Mes ongles s’ enfonçent  dans la paume de ma main droite. La douleur, supportable, me donne la force de garder le sourire. Dans un coin de ma tête, j’entends déjà les félicitations que me donnera Hugo. J’ai en mémoire sa phrase fétiche, je ne compte plus le nombre de fois où il me l’a débitée. 

Face aux cons de cette espèce, Nils, garde la tête haute et le sourire ! Ils cherchent à t’humilier, ne leur offre pas cette joie !

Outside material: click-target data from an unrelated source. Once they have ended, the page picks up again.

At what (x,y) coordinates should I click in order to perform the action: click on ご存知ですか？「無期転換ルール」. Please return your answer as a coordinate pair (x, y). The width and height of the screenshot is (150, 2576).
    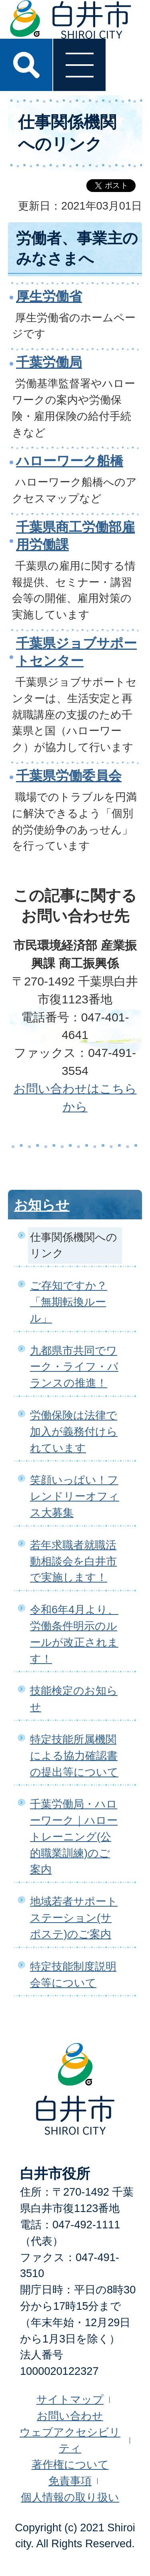
    Looking at the image, I should click on (68, 1301).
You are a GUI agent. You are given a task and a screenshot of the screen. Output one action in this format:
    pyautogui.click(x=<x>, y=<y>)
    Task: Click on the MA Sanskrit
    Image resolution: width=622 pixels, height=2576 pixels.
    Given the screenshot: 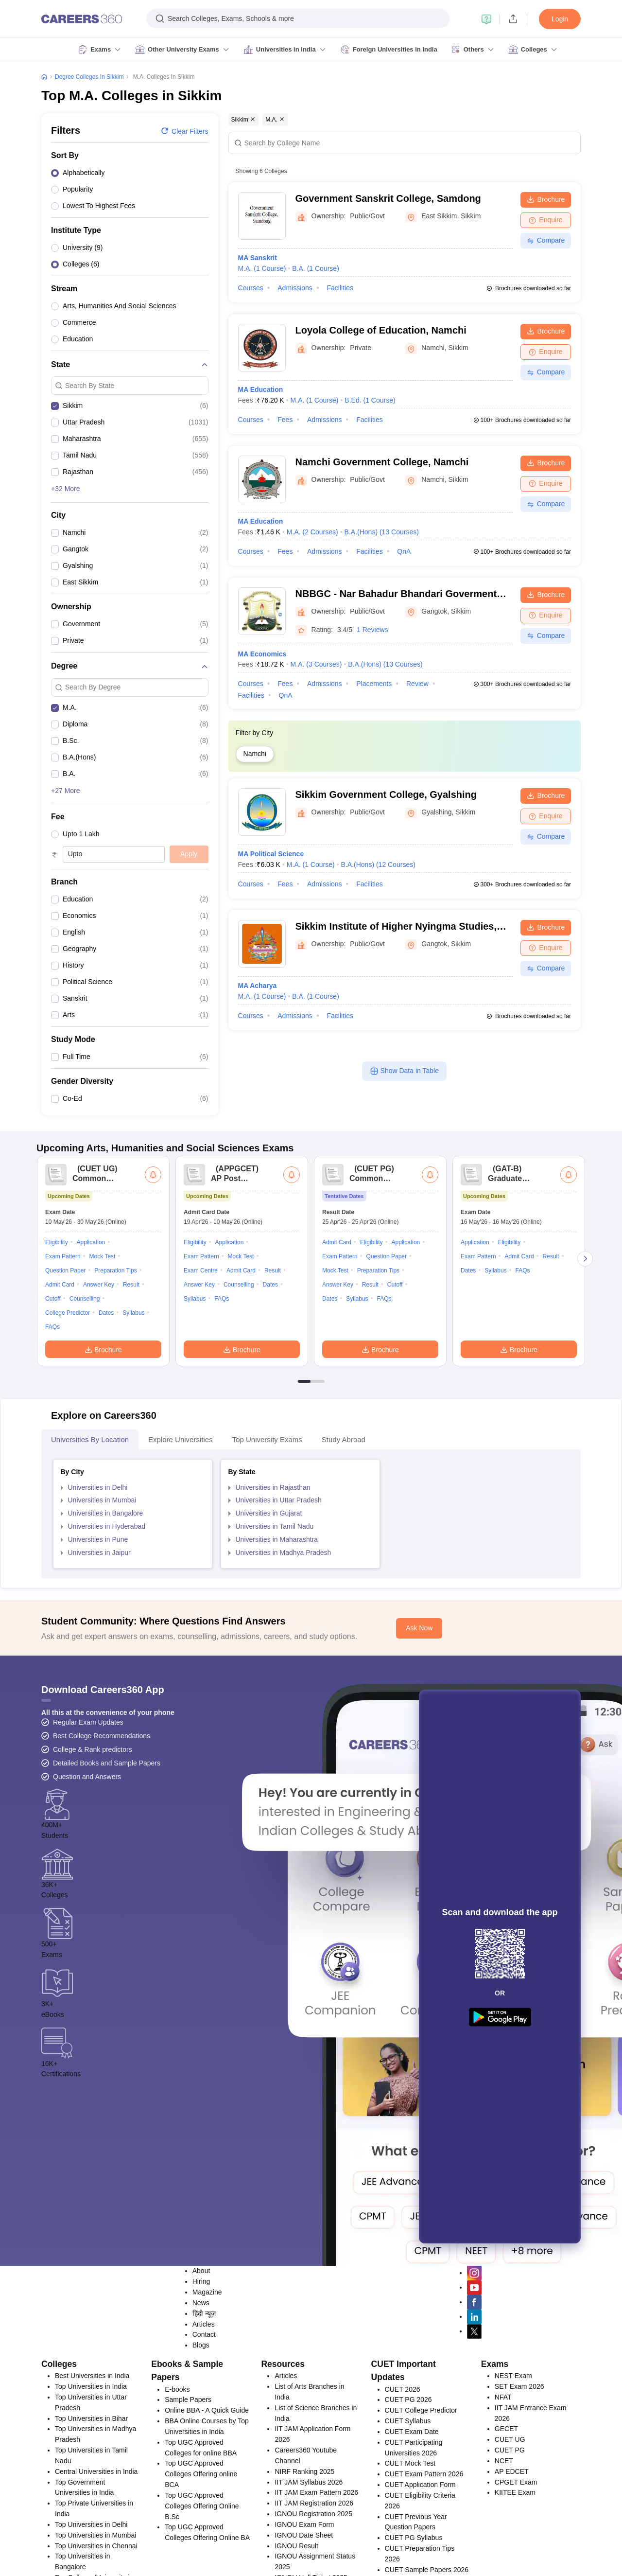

Je ne suis cependant  pas certain que cette remarque était valable pour le directeur adjoint. Qu'importe ! De toute façon, c’est trop tard. Son discours très bref nous libère assez vite. Alors que mes nouveaux collègues se dirigent vers la salle des profs, j’en profite pour m’isoler quelques minutes dans les toilettes. J’ai besoin de reprendre pied. Si cela se trouve, je vais battre le record du poste d’éducateur spécialisé le plus court de la création ! Vingt minutes chrono. Un fou rire nerveux me secoue immédiatement, suivi par une crise de larmes.

—Je vous défends de pleurer, Nils, intervient une voix que j’ai  appris à connaître. Directeur ou pas directeur, il n’a pas le droit de se comporter ainsi. 

—Mon impertinence n’est guère plus acceptable, Miriam ! Je rêve d’un poste comme celui-ci  depuis que j’ai obtenu mon diplôme et, comme un idiot, je gâche tout dès le premier jour.

Miriam ne perd pas de temps, m’attrape la main. Depuis l’entretien avec l’ancien directeur adjoint, nous avons beaucoup communiqué,  elle et moi. Pour des raisons essentiellement  administratives au début puis sur une multitude de sujets.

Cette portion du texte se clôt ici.